練馬区実子殺害事件
熊谷英雄
その日、二人は練馬区に向かっていた。政府筋関係者からの直接の依頼とあって、行動は迅速に、何よりも優先的に執り行われた。
「息子を処分しようと思う」
元防衛省事務次官、
「つい最近、息子が『運動会の音がうるさい』と漏らしましてね」
二人が家に赴いた時、疲れ切った表情で熊谷は呟いた。齢の八十に迫ろうかという老翁の姿からは、在りし日の事務方トップの威容を思い出すのは難しい。
「嫌な事件が……頭をよぎりましてね。はは……私もいつまで生きていられるか分からない身だ。もし、愚息が、ああいう形で社会に刃を向けたらと思うとね」
熊谷の自宅は、練馬区と板橋区の境目に位置する、緑豊かなエリアの一角にあった。二世帯は余裕で入るであろう広い邸宅は、一般人が住まうには些かに豪華で、されど政治の頂点に上り詰めた人物が住まうには、慎ましやかで質素と言えた。
「状況については調べさせて頂きました。本来であれば調査を重ねる所ではありますが、事態が事態という事で、特別に」
その邸宅のリビングに、小糠草は招かれていた。話の内容が複雑である為、村瀬は車で待機。熊谷の妻は外出中で、いまこの家には、熊谷英雄と小糠草、それから二階でオンラインゲームに興じる、氏の息子の三人以外にいない。
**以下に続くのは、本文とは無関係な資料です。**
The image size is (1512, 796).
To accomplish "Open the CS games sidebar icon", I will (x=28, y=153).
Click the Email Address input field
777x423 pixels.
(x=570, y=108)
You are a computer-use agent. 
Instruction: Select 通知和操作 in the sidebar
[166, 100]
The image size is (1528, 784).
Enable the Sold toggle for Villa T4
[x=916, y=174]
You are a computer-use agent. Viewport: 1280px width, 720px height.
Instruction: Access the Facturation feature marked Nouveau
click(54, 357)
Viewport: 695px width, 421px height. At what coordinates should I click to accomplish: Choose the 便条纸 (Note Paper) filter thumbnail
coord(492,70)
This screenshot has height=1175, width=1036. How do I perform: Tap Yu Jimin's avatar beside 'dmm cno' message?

「そう仰って頂けると助かります。はは……かつての知古が、こういう形で益するとは。まあそれ以外に残せるものもない人生でしたから、何も胸は張れませんが」
自嘲気味に笑う熊谷のリビングには、多くの賞状、謝辞、勲章が飾られている。これほどまでに社会で功績を残した人物ですら、たった一つの家族に頭を悩ませるとは、人生はなんと難しいものであるか。
「処分は今夜という事でよろしいでしょうか? であれば早速準備にかかりますが」
「いや……君たちの手は煩わせない。君たちはただ、アレが逃げ出さぬよう見張っていてくれればいい。家の不始末は、家長たる私の命で以て、片を付ける」
刹那、熊谷は悲痛な面持ちで答える。小糠草は応じる。――それも規約違反にはなりますが、と。
「なら逮捕でもなんでも、してくれればいい。あんなものでも私の子だ。私は私の、罪までも誰かに託すつもりはない。命を取るからには、責任も取る」
「わかりました。そこまでのご覚悟がおありなのでしたら、私に止める手立てはありません。駆けつけた時点で、既に全ては終わっていたと……そういう筋書きで処理しましょう」
「ご配慮、痛み入ります。ではそのように。アレは今頃、PCゲームに気を取られている筈です。私は一切の躊躇なく刃を振り下ろします。これでも剣道の有段者ですが……万が一の事があれば、介錯を。そして妻には、すまなかったと」
淋しげに笑う熊谷は席を立つ。選んだ武器は包丁。日本刀もあるにはあったが、室内では取り回しが難しい点と、刀剣そのものへの不評が及ぶことを恐れての判断だった。
「ご武運を」
「これが最後の汚れ仕事です。では」
一礼し、リビングを出る熊谷。後にはドアが閉まる音と、それから階段の軋む音が僅かに響いた。